Pfizer, BioNTech's mRNA-based COVID-19 vaccine shows potential in early study

Pfizer and BioNTech on Wednesday announced that the most advanced of four COVID-19 vaccine candidates from their BNT162 mRNA-based vaccine programme, dubbed Project Lightspeed, has yielded positive early results in an ongoing Phase I/II study in the US. Data for the BNT162b1 candidate, which encodes an optimised SARS-CoV-2 receptor binding domain (RBD) antigen, is available online on the MedRxiv preprint manuscript server and is currently undergoing scientific peer-review for potential publication, the companies noted.

"These preliminary data are encouraging in that they provide an initial signal that BNT162b1 targeting the RBD SARS-CoV-2 is able to produce neutralising antibody responses in humans at or above the levels observed in convalescent sera – and that it does so at relatively low dose levels," commented Ugur Sahin, chief executive at BioNTech.

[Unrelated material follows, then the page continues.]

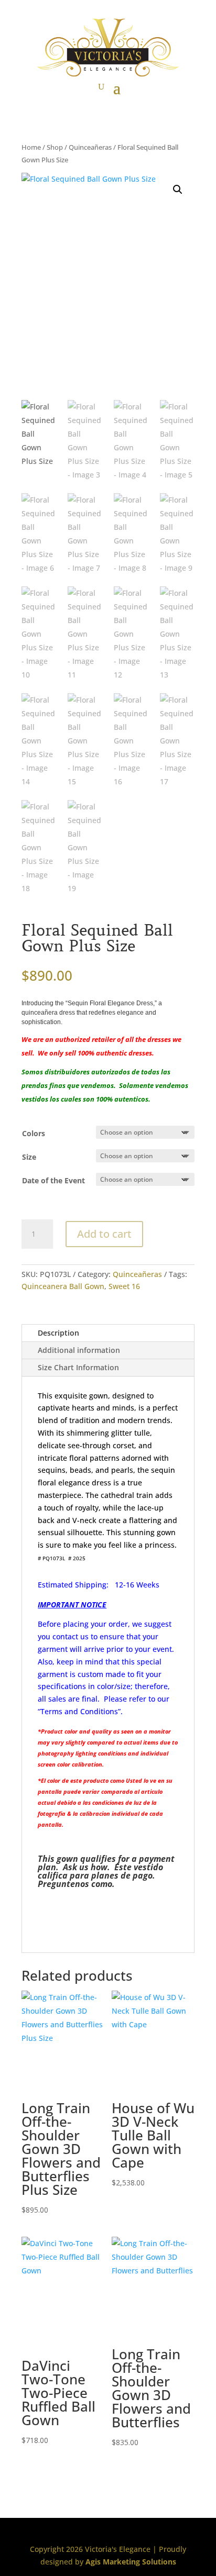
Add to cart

The randomised trial is evaluating the safety, tolerability and immunogenicity of escalating dose levels of BNT162b1. The initial portion of the study included 45 healthy adults with a mean age of 35.4 years, ranging from 19 to 54. Preliminary data analysed 24 subjects who were administered two injections of BNT162b1 at doses of 10 mcg and 30 mcg, 12 who received a single injection of 100 mcg, and nine who were given placebo. Aside from patients in the 100-mcg group, who received a single injection, the other participants received two doses, given 21 days apart.

'Robust immunogenicity'

Results showed that at day 28, or seven days after the second dose, all those who received 10 mcg or 30 mcg of BNT162b1 had significantly elevated RBD-binding IgG antibodies, with geometric mean concentrations (GMCs) of 4813 units/mL and 27,872 units/mL, respectively. Pfizer and BioNTech noted that these concentrations are 8- and 46.3-times the GMC of 602 units/mL in a panel of 38 sera from convalescent patients who had contracted SARS-CoV-2. Similarly, all subjects in the 10- and 30-mcg dose groups had SARS-CoV-2 neutralising antibodies with respective geometric mean titers (GMTs) of 168 and 267, which are 1.8- and 2.8-times the GMT of the convalescent serum panel.

"Robust immunogenicity was observed after vaccination with BNT162b1," the authors state in the MedRxiv paper. They noted "assuming that neutralisation titers induced by natural infection provide protection from COVID-19 disease, comparing vaccine-induced SARS-CoV-2 neutralisation titers to those from sera of convalescent humans quantifies the magnitude of the vaccine-elicited response and the vaccine's potential to provide protection."

Meanwhile, at day 21 after a single injection, the 12 subjects who received 100 mcg of BNT162b1 had an RBD-binding IgG GMC of 1778 units/mL and a SARS-CoV neutralising GMT of 33, which are 3- and 0.35-times the GMC and GMT of the convalescent serum panel, respectively.

In terms of safety, local reactions and systemic events after administration with 10 mcg and 30 mcg of BNT162b1 were dose-dependent, generally mild-to-moderate, and transient. Following the second injection, 75% of the patients who received the 30-mcg dose reported fever of 38.0 °C or more, which the authors said generally resolved within one day of onset. Still, Sahin indicated "we believe the dose could be lower than 30 mcg, if supported by sufficient data." Besides the 10-mcg dose being tested, he said the company is also evaluating one at 20 mcg, in the hopes that these lower doses will reduce side effects.

The most common local reaction was injection-site pain, which was typically mild-to-moderate, except in one case, where the pain was severe in a person who received the single 100-mcg injection. Pfizer and BioNTech noted that as higher number of people in 100-mcg cohort experienced local reactions and systemic events, with no significant increases in immune response compared to the 30-mcg dose level, they were not given a second injection. Meanwhile, no serious adverse events were reported.

Later stage testing possibly set to begin in July

Results from early-stage testing of the three other potential COVID-19 vaccines have yet to be published. Pfizer and BioNTech stated that further data from the ongoing trial will enable selection of a lead candidate and dose level for an eventual global Phase IIb/III study that could begin as early as this month and potentially involve up to 30,000 healthy participants.

The companies also indicated that "efforts to manufacture the leading candidates, at risk, are gearing up," and if ongoing studies are successful and the vaccine candidate is approved, they expect to produce up to 100 million doses by the end of 2020 and potentially more than 1.2 billion doses by the end of 2021. Pfizer and BioNTech would then jointly distribute the vaccine worldwide, excluding China, where BioNTech is partnered with Fosun Pharma on BNT162.